Texte fourni:
◇ ◇ ◇ ◇

La décision prise par le Président du gouvernement d’ouvrir les espaces culturels au public est, et à plus d’un titre, une bonne décision.
D’abord parce qu’elle répond à la demande pressante des acteurs du monde des arts et du spectacle touchés eux aussi, mais encore plus eux que d’autres, par les effets du confinement dus à la propagation de la COVID-19. Ce sont des dizaines de milliers de femmes et d’hommes vivant de leurs activités artistiques, des chanteurs, des musiciens, des acteurs de théâtre ou de cinéma; mais aussi des propriétaires ou exploitants de salles de cinéma, de théâtre ou même de fêtes de mariage qui se sont retrouvés sur le carreau, au chômage sans activité et sans ressources.
Ensuite, et respectant les règles du protocole sanitaire en vigueur, la reprise des activités culturelles va permettre de remettre un peu de vie dans le cœur de nos villes endolories par la désertion imposée des arts et des artistes. Car il faut bien le dire, rien n’est plus triste et désespérant qu’une ville sans culture et sans créations artistiques. Et notamment sans ce que l’on appelle aujourd’hui les spectacles vivants qui impliquent la coprésence des créateurs et des publics. La présence active des professionnels de la création ne sont pas seulement la preuve que nous vivons-et non seulement que nous existons- mais aussi que nous nous projetterons dans l’avenir, que nous rêvons, que nous espérons…, bref que nous refusons la médiocrité et ce dont la nature a horreur: le vide.
Par ailleurs et avec l’annonce des pandémies et autres catastrophes à venir pour cause de changements climatiques et dont la Covid-19 ne serait, semble-t-il, et selon les scientifiques les plus sérieux, que le début, la culture est appelée à être une « source essentielle de résilience, de réconciliation et de cohésion sociale pour les villes et les communautés », affirme l’Unesco. Dans son fameux Cadre Cure élaboré en 2018 en collaboration avec la Banque mondiale, l’organisation mondiale de l’éducation et de la culture, et tout en rappelant qu’une ville n’est pas seulement un ensemble de bâtiments et de constructions, met en avant le rôle de la culture comme « pont transversal qui relie trois dimensions fondamentales du développement urbain durable: l’humain, l’environnement et les politiques ».
Il faut donc travailler dans nos villes à faire le passage du patrimoine bâti au patrimoine vivant. Ce qui signifie qu’il faut investir dans les industries culturelles et créatives. C’est à cette condition, et uniquement à cette condition que nos villes qui absorberont aux horizons des années 2050 plus de 80% de notre population, seront viables et vivables et que les citoyens qui y vivront auront un sentiment d’appartenance commune et de solidarité effective. La culture leur procurera la capacité de résister aux catastrophes et de mieux s’entraider pour s’en sortir. Elle leur offrira les moyens de cultiver le beau, le bien et le vrai.
Oui, une chanson peut faire se rapprocher les Tunisiens mieux que tous les discours politiques. Oui, une image peut faire vibrer à elle seule le peuple. Et l’on a vu la disparition du poète Ouled Ahmed soulever un élan de cœur national qu’aucun autre événement n’a réussi à faire. Car on est bien d’accord, face à cette déferlante de vulgarité, de médiocrité, de petitesse, de manque de goût et d’irresponsabilité…seule la beauté peut encore sauver notre pays?

◇ ◇ ◇ ◇

Entrées répertoriées:
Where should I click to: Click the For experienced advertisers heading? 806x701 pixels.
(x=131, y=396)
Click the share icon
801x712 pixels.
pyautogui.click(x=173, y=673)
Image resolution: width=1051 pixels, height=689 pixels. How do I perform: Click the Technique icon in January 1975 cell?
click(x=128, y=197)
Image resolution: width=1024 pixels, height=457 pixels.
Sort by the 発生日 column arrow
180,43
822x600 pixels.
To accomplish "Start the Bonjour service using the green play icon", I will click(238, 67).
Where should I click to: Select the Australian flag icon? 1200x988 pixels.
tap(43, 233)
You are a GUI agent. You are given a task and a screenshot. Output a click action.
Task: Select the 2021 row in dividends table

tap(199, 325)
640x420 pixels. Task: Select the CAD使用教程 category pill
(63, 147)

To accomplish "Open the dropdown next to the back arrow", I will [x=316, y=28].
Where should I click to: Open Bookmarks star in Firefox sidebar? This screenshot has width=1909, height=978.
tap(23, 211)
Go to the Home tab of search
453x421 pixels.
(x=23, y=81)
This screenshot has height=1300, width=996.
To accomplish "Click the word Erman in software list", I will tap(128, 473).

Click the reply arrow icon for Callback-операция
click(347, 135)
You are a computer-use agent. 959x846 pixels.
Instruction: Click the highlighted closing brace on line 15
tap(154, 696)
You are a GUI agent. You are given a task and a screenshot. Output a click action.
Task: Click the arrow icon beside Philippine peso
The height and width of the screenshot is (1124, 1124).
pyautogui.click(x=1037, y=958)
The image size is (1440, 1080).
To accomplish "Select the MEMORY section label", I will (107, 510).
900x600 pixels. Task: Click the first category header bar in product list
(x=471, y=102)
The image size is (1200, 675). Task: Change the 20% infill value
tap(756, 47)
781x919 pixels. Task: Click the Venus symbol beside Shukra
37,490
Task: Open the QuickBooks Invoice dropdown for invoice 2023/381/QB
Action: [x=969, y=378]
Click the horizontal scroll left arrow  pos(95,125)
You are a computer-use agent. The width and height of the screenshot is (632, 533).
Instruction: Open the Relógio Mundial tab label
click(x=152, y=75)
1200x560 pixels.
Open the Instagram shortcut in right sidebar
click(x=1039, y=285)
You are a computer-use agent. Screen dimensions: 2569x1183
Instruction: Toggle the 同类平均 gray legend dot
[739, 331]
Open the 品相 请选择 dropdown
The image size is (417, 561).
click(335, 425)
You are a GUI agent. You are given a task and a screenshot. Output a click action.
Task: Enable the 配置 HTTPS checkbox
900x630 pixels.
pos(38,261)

◇ ◇ ◇ ◇

Tâche à réaliser: Recopiez, dans le texte sur la réouverture des espaces culturels, le passage allant de « La décision prise » jusqu'à « et sans ressources. ». Appuyez-vous uniquement sur le texte, sans tenir compte du matériel.

Réponse attendue:
La décision prise par le Président du gouvernement d’ouvrir les espaces culturels au public est, et à plus d’un titre, une bonne décision.
D’abord parce qu’elle répond à la demande pressante des acteurs du monde des arts et du spectacle touchés eux aussi, mais encore plus eux que d’autres, par les effets du confinement dus à la propagation de la COVID-19. Ce sont des dizaines de milliers de femmes et d’hommes vivant de leurs activités artistiques, des chanteurs, des musiciens, des acteurs de théâtre ou de cinéma; mais aussi des propriétaires ou exploitants de salles de cinéma, de théâtre ou même de fêtes de mariage qui se sont retrouvés sur le carreau, au chômage sans activité et sans ressources.